Scaling out from my tumblr post on providing long term access to an email redirection service for students, knowing who someone is over time is an interesting problem.

And it's not the email forwarding solution that's the problem - essentially if what you do is create a rule on your incoming mail gateway that says

if recipent == 'xx@yy.edu.au'
then
add_reply_to (xx@yy.edu.au)
rewrite_to (%actual_address)
forward_to (%actual_address)
endif


all fairly straightforward and it can run forever - computers are good at that sort of thing. Obviously there's things like scaling and processing time, but basically if you can process these rules for 30,000 accounts you can easily scale up to three times that amount.

And of course you can play tricks like rewriting the reply to address to be xx@alumni.yy.edu.au if you want to make it clear that the person isn't really anything to do with yy.edu.au anymore.

There is of course the 'Dan Smith' problem - you probably want to ensure that the able young researcher is dan.smith@yy.edu.au and the miserable old bugger with a degree in landscape design is dan.smith9@yy.edu.au. There are a range of ways to solve that problem but the easiest is probably making alumni alumni.yy.edu.au and giving duplicates the possibility of changing their name to be dan.t.smith@alumni.yy.edu.au.

After all no one really wants to have a clunky looking email address - which is why alumni never much bother with their student email address when it looks like ccz34567@yy.edu.au once they've told all their facebook friends and they're new address is funky_dan@xyz.com.au - a decision they may later regret, but hey, that's life.

No, the problem comes with when they tire of funky_dan and want to change the redirect to something more professional - how do we allow someone to prove who they are?

My initial suggestion is to make them get an OpenID or tie it to a yahoo or google account. That's probably an ok solution for email forwarding - if there's a compromise probably the worst that will happen is that some embarassing emails from a former girlfriend end up in the mailbox of some poor guy in Patagonia. No worse than what happens when you get a new, but actually recycled, phone number.

However, if we also say that students can access their transcripts - something that's important for proving their qualifications - online we have a different problem - we have a serious long term identity management problem, especially when someone has stopped using the system for a number of years, changed address and name twice, and now wants to apply for a job, needs a transcript and has forgotten their student number - the problem of persistence of online identity - oh yes and in an international university you can't appeal to things like id card numbers or drivers licenses - they change as well ...

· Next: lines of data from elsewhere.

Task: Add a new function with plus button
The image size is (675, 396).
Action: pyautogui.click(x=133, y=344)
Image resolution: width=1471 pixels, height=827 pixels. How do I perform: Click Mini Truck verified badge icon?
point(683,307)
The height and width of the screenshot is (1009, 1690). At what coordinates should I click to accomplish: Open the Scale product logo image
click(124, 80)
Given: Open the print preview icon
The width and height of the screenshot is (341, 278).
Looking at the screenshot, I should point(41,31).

The probable actual solution is to have a password/identity management system that allows multiple entry points, ed student number, or if you've forgotten that, either a previously nominated OpenID, or the email address that you previously nominated to have your email forwarded to - this at least identifies you as a person known to the system.

However, given that you might not actually still be using that email address, what we do in the latter two cases is drop you into a classic challenge/response magic questions scenario where you have to answer three out of the five that you answered when you registered for alumni services when graduating, or even better when you first got your student computing account.

As the answers for these questions need to be long lived they need to be gender and culturally neutral and things already unlikely to change by the time you're eighteen.

Examples include:

What is the name of the first school you went to?
What was your mother's first name?

Bad examples include 'what street did you live on when you were eight' - some places don't have street names, eg small towns in 1960's Sarawak, 'what is your mother's maiden name' - some cultures have different rules about what happens to a woman's name when she marries.

Answer three out of the five correctly, and we'll confirm your student id number. Answer a different three out of the five correctly, we'll let you change your password, and then you can change your email forwarding address, download your transcript, update your alumnus record with new name and or address or whatever, and we can be reasonably assured that you are who you say you are.

The important thing is to realize this is very much an 80% solution - there will be people who somehow escaped registration for alumnus services, people who answered 'Pope Celestine XII' to all the questions, and who twenty years on can't remember what they did, and people who just do wierd things - offering a 1900 paid for support line should however keep the support load to a minimum.